▸ **ENTRIES PROVIDED**:
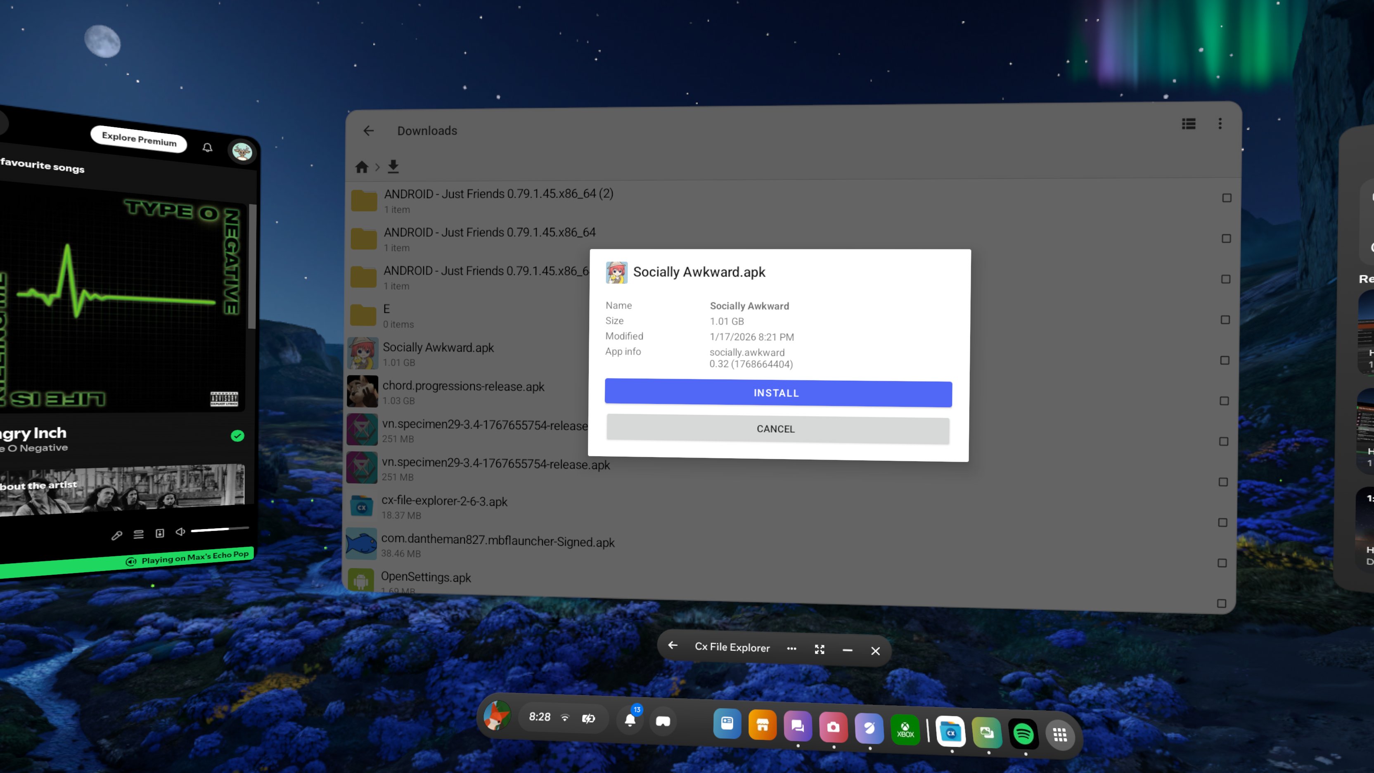Tick checkbox for Just Friends (2) folder
The image size is (1374, 773).
pos(1227,198)
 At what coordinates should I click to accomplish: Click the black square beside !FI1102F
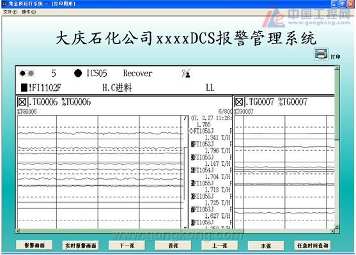click(24, 88)
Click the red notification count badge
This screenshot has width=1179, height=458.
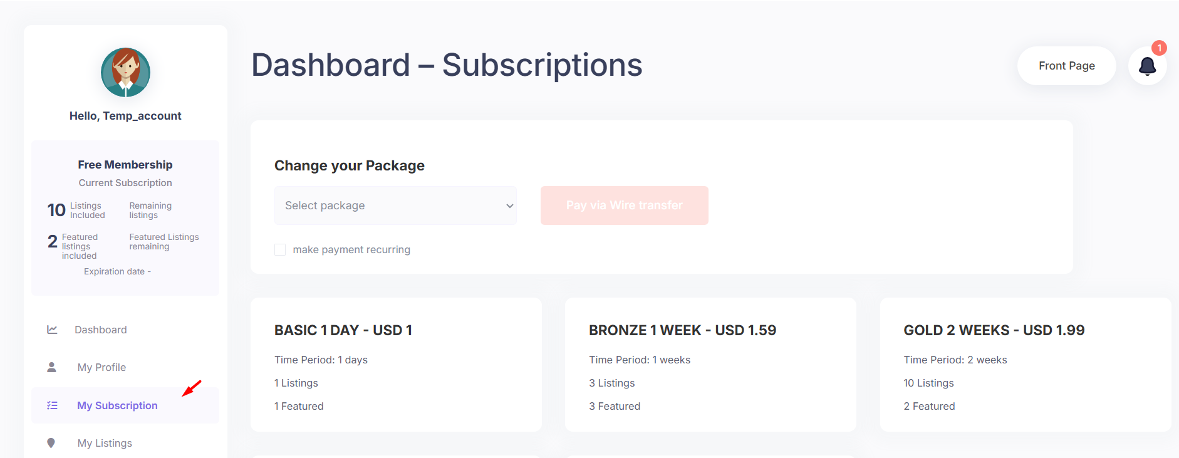1159,48
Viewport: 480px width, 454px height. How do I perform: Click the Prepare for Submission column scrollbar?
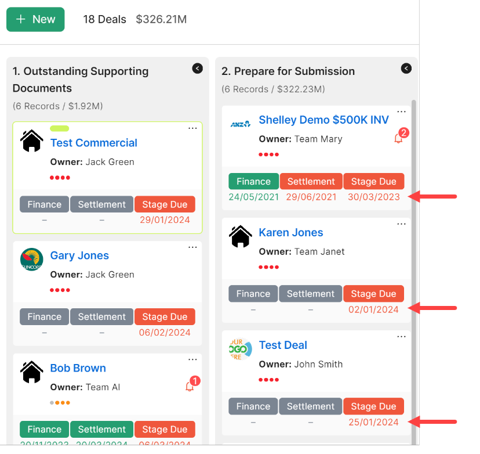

▸ **BRIEF**:
Rewrite the listing above, changing "black square" to "gray square" and keeping everything else the same. Leave the pictures out of your answer.

▸ **FULL ANSWER**:
Tick checkbox for Just Friends (2) folder
The image size is (1374, 773).
pos(1227,198)
 At what coordinates should I click to accomplish: Click the gray square beside !FI1102F
click(24, 88)
Click the red notification count badge
This screenshot has width=1179, height=458.
1159,48
Viewport: 480px width, 454px height. How do I perform: Click the Prepare for Submission column scrollbar?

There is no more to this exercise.